How does GPT-4 turn a simple idea into a Midjourney-ready command?
What kinds of inputs produce the most reliable results?
Where does the workflow break down?
How does prompt length and detail affect outcomes?
What do the Mario and “never before seen color” experiments reveal?
Review Questions
- When GPT-4 generates Midjourney prompts, which parameters are emphasized in the system setup, and how do they appear in the final “/imagine” output?
- Give one example where Midjourney misread a GPT-4 prompt detail (goldfish scale, character mixing, or cinematic narrative). What was the mismatch?
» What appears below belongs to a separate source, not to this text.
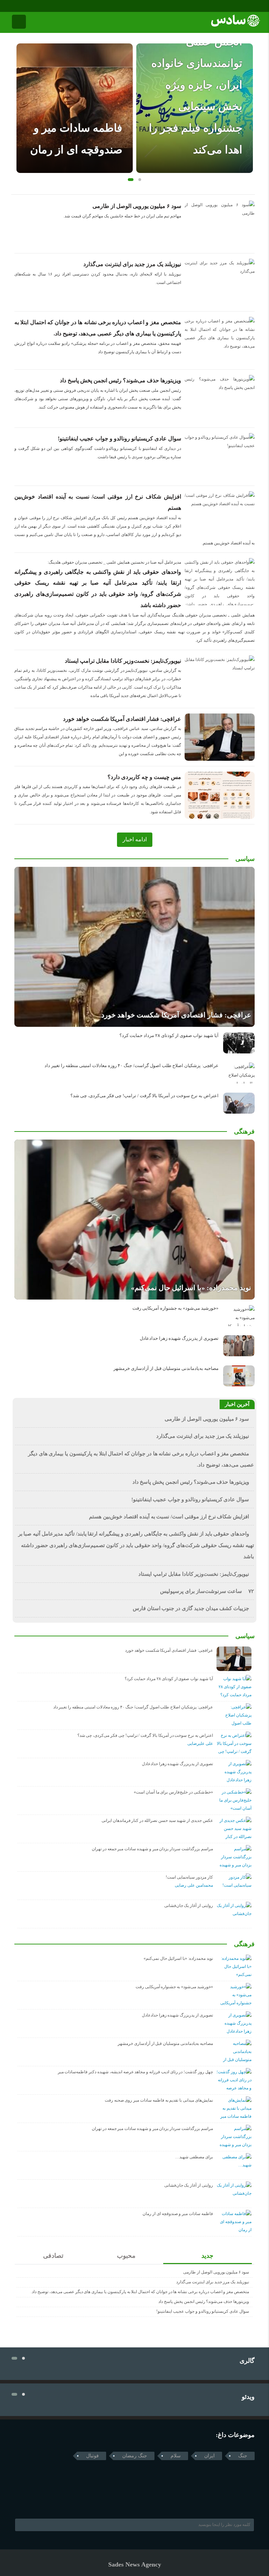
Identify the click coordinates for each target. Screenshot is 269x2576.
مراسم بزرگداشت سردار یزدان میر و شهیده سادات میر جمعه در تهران (152, 1848)
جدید (207, 2255)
- Why might longer, “advanced” prompts lead to worse fidelity in multi-object scenes? Use one of the character-combination examples to support your answer.
Key Points
- 1
GPT-4 can automate Midjourney promptcraft by outputting a ready-to-run “/imagine prompt” command with Midjourney V5 parameters.
- 2
Including Midjourney documentation inside GPT-4’s system prompt helps it format prompts correctly and consistently.
- 3
Single-subject, simpler requests (like “cows” or a whimsical cat) produce more reliable, coherent images.
- 4
Highly specific spatial instructions (like a goldfish filling the tank) can be interpreted loosely, leading to composition drift or unintended distortion.
- 5
Overstuffed, multi-character, or long “cinematic” prompts increase the likelihood of character confusion and narrative mismatch.
- 6
Midjourney can still deliver strong results when the creative transformation is clear, as in “Mario as a villain.”
- 7
Even when GPT-4 invents abstract concepts (like a “never before seen color”), Midjourney tends to render them as artistic descriptions rather than literal new physics of color.